On our way to our next stop, we stopped to take pictures of the scenery in the Atlas mountain range. At this stop in particular there was a random old man without teeth… and he pulled a snake out of a bag he was holding. Just a water snake, nothing fancy. Kinda creepy with the noises he was making though…
Just down the road, Ait Ben Haddou. Lined with souvenir shops, we walk up the pathway to a small stream. Not too sure where to enter from… So eventually we cross over a bridge made of bags of rocks and follow some random guy towards a gate. At the gate, locals, possibly residents of the qazbah, asks for 10dh for entry and we are on our way. Again, we shoo away a random person who wants to be our guide and we venture into the ancient neighborhood alone… We checked out one of the watch towers then up and around the qazbah all the way to the peak. Offered a nice view of the city and the new city across the stream. A life I could not imagine living…
Driving through the mountain side of the Atlas range provided an interesting view, a bumpy ride, and views of real, traditional Berber villages. So many sharp turns and narrow lanes. We drove up to the peak and stopped to take a picture of a sign to tell us our altitude and to avoid the shopkeepers shouting out random Asian countries. One of them saw Sameer, INDIAN! and he got dragged in to his shop by a handshake that he wouldn’t let go of. Suckered into a purchase, and we’re on our way.
Making our lunch stop, I ordered Lamb Tajine while the rest had couscous. Next door there was a shop that sold Argan oil, which is used for food as well as beauty products. The Argan nut is famously known as the but that grows on the trees that goats climb. Goats on trees. On trees. They are only in a specific region in Morocco that we did not have on our itinerary. The nut has an outer shell that the goats eat, then an inner shell that looks like a pistachio with a nut inside. This inner shell and nut are then grinded into the Argan oil. Interestingly, the Argan oil industry was given, by the government, to the female cooperative, allowing only females to be employed, which helps provide income to single mothers and such.
Although Abdul is familiar with this route, where the speed traps are, he got a speeding ticket :P. Not me this time! The driving in Morocco is very aggressive and kind of… Fend for yourself, so it’s no surprise that his driving is very fast as well. Anyways, we drove back to Marrakech, hoping to see a couple of sites before they closed in order to cross them off the list.
Gardens of Majorelle, or Yves Saint Laurent.
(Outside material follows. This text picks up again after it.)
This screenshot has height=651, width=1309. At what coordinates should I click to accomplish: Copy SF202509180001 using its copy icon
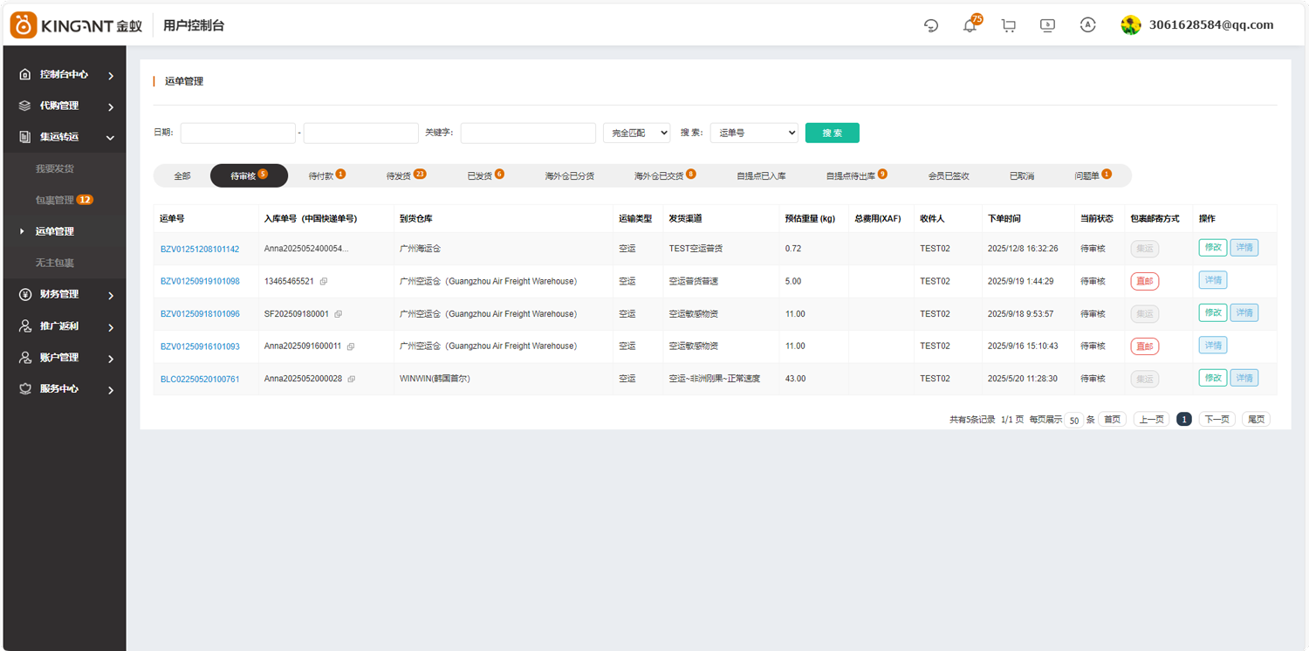[x=339, y=314]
We got there at around 5:15, they would close the garden at 6 so we opted to come back another day.
Another item on the list was oldest mosque in Marrakech, since we can’t go on anyways, we just walked around and took some pictures.
Aaaaand… back to Riad Princese du Désert to drop off our stuff and settle in before going back out into the market. Cheap food and drink. Avoid the salad in the square. The juice is good though, orange and/or grapefruit. Cart 44!
Knowing we would be coming back to the square for food we asked both Abdul and Abdil (our Riad host) about where to go and eat. Both suggested Chez Hassan, which we easily found by the mass amount of smoke they were producing. They greeted us warmly, just like every other vendor as we passed by, but their selling line was “Guaranteed no diarrhea!”. Sold. We were still being cautious because it is Morocco, an open marketplace, and there was so much smoke, so we bought one skewer plate to go and decided to eat elsewhere where we could sit down and get a cool view of the square from above.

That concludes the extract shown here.